What many self-described ‘Dirty Dancelets’ don’t know is that Patrick Swayze – the ‘Baron of Bachata’ – was utterly unable to dance.
Filming had already wrapped on Dirty Dancing before this glaring continuity error was spotted. Every scene in which Swayze danced was identified as “mercilessly unwatchable” by industry legend and Dirty Dancing executive producer Allan Pepof.
“Swayze was a nightmare. He pranced around like a demented mantis. People were worried he had scurvy,” Pepof told me, “We got a warning from the MPA because the test audiences got motion sickness.
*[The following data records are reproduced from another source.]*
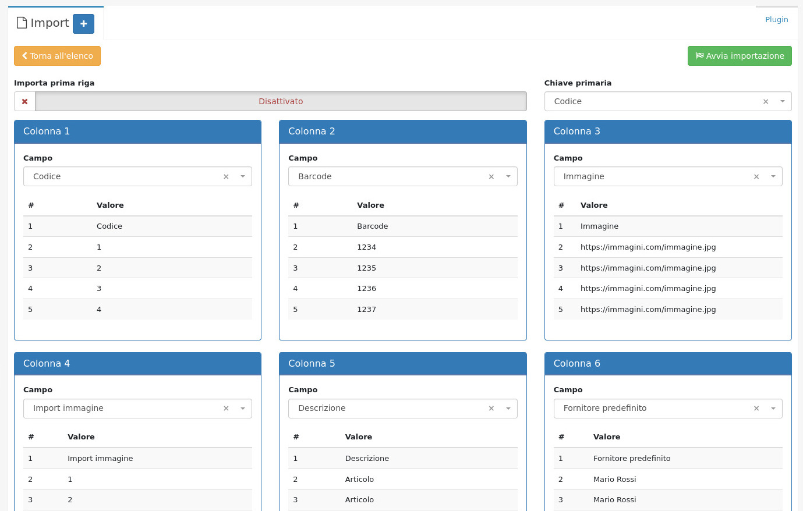Open the Colonna 4 Campo dropdown arrow

click(x=243, y=409)
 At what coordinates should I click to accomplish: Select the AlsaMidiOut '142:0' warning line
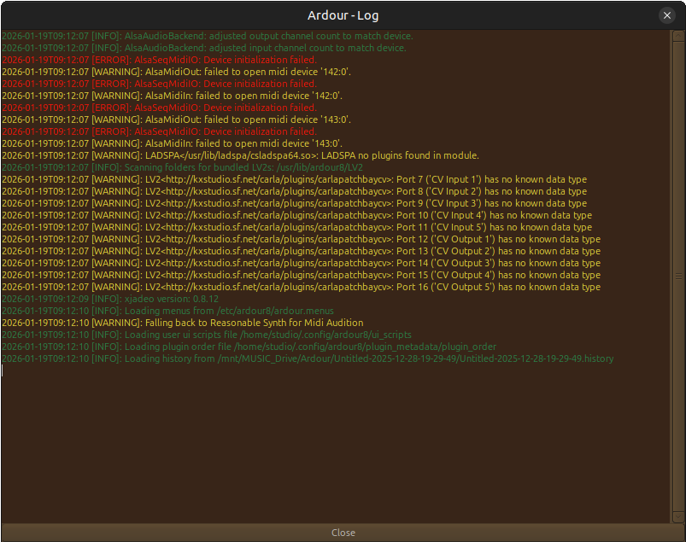[x=177, y=73]
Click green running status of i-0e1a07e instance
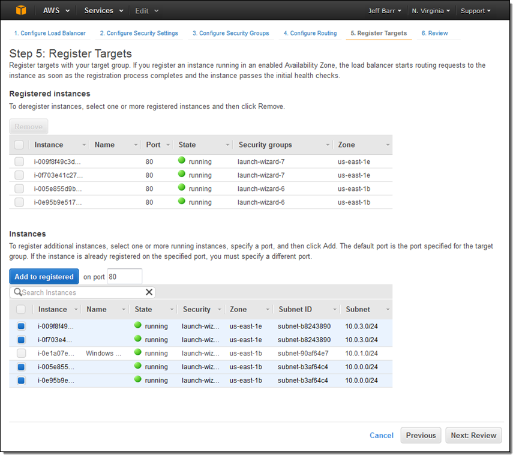The height and width of the screenshot is (458, 516). click(138, 353)

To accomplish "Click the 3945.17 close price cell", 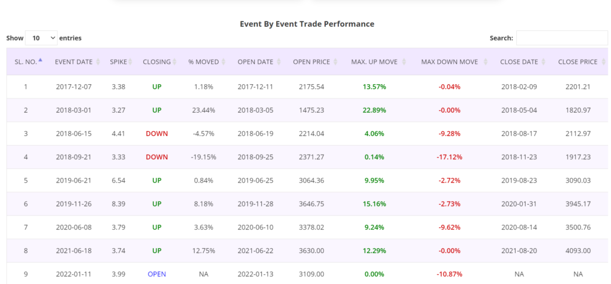I will 577,204.
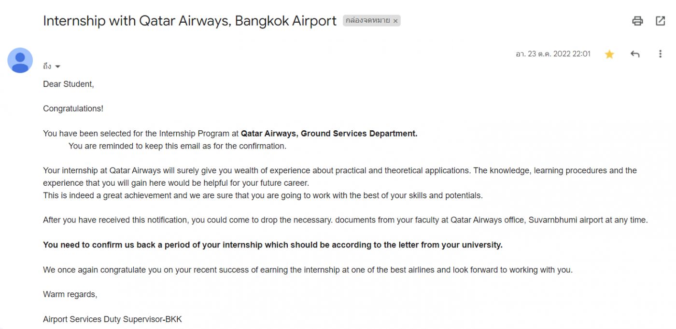This screenshot has width=676, height=329.
Task: Print this email with the printer icon
Action: pos(637,21)
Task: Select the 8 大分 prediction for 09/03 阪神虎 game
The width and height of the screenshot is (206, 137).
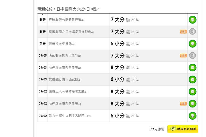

If we wanted to recover the $4 million we’d already splurged, and more importantly finance my new conservatory – we knew we had to save the thing in the edit”.
So Pepof brought in the best talent in the industry – special effect titans Gerry Andersen, Ralph Bakshi and Ray Harryhausen. The harem put their legendary noggins together and threw everything they had at the project.
“Swayze himself only appears for 12 seconds of actual screen time,” Pepof explained. The ‘Johnny Castle’ we know and love was mostly mocked up with a combination of stop motion claymation and supermarionation – an artificial Patrick Swayze that the crew affectionately nicknamed ‘Bruce’ .”It took a team of four hundred Vietnamese teenagers to carefully rotoscope Bruce into the pivotal scene,” Pepof elaborated.
Despite the setbacks – Dirty Dancing went on to be a box office bonanza, and Pepof was able to add three convervatories to his Hollywood Hills palazzo. What wisdom does Pepof have for would-be filmmakers? “If your picture has two left feet: you can always fix it in post!” I’ll tango to that!!